-- Opening Marker --

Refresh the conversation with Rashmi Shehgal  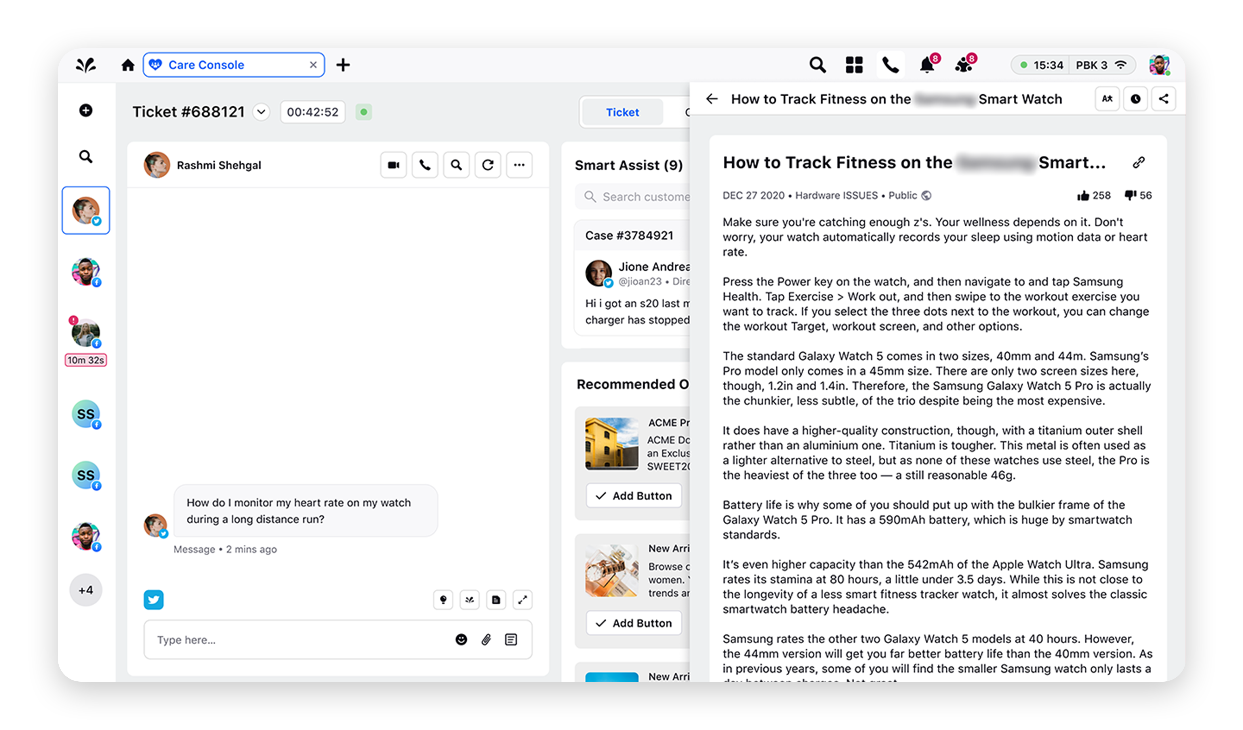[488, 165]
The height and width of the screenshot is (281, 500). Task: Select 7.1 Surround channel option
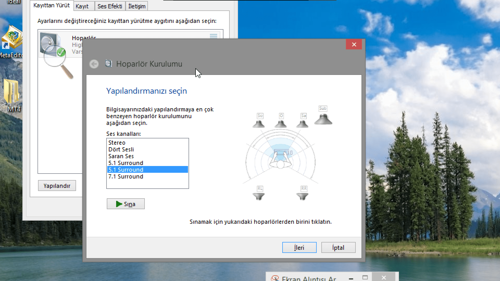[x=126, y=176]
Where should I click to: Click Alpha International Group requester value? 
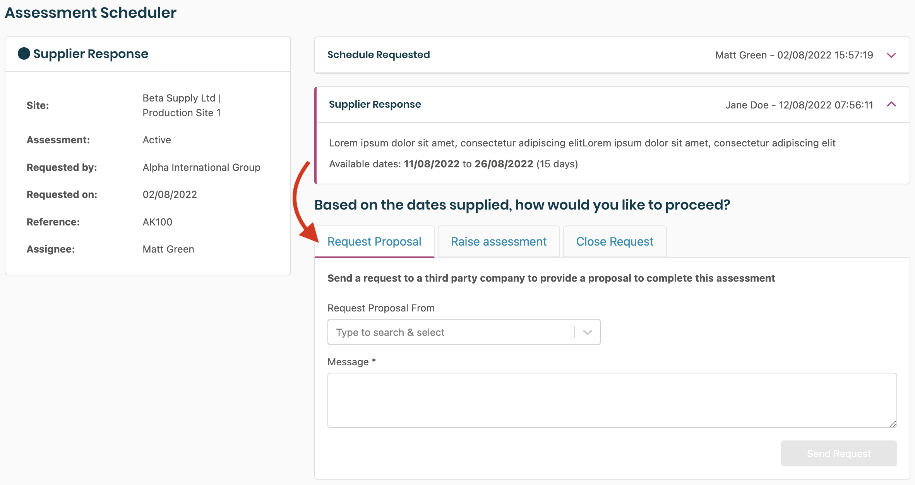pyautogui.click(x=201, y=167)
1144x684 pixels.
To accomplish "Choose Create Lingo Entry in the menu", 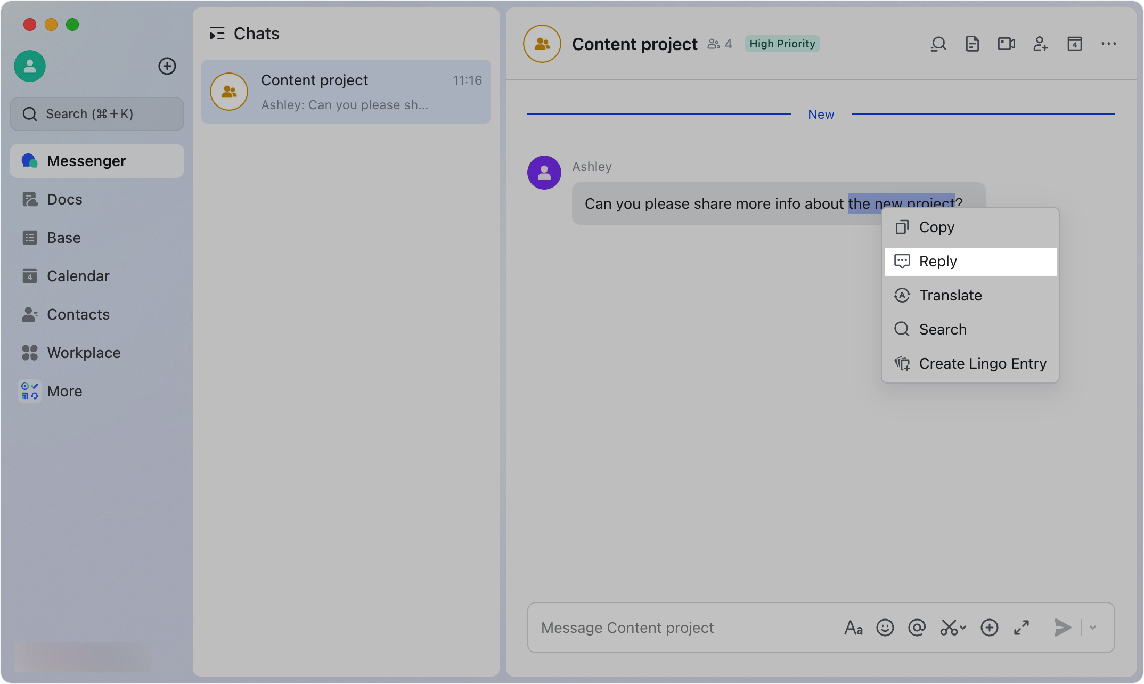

-- Closing Marker --

Aim of the task ▸ Restate word for word each line from the one containing "1144x684 pixels." through the end of the material, pictures excluded.

Solution for this problem ▸
1144x684 pixels.
To accomplish "Choose Create Lingo Entry in the menu", 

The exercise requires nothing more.